I also noticed that in random intercept models, when covariates were added, the unexplained variance induced by the random intercept becomes smaller, this is probably because part of the unexplained variance was accounted by the added covariates.

WinBUGS and STATA generally produce similar results, but they are not exactly the same. This is probably because WinBUGS and STATA use different approaches to obtain the estimates.

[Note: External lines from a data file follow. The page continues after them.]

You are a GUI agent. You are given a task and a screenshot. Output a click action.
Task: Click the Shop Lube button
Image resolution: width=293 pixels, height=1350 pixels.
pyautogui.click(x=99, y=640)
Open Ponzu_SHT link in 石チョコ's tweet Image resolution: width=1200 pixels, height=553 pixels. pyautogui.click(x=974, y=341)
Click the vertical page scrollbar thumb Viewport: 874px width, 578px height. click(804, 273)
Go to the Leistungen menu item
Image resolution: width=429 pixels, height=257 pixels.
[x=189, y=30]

WinBUGS uses the Baysian method to get the posterior distributions based on the priors, whereas

STATA uses frequentist’s approaches to calculate the maximum likelihood. In the random slope model, we could see that there is a big difference in the estimation of the variance induced by the random slope. This might be due to the different methods the softwares took to calculate the variances, or it might be because the prior distribution (omeaga) I set in my WinBUGS program was not the best.

Taken together, in this project I analyzed the medical expenditure dataset using random effects models. WinBUGS and STATA were both used in my analysis. The results showed that there is a significant effect of age and PCP specialty on median annual allowable outpatient expenditure as well as the proportion of total allowable and specialist outpatient expenditures.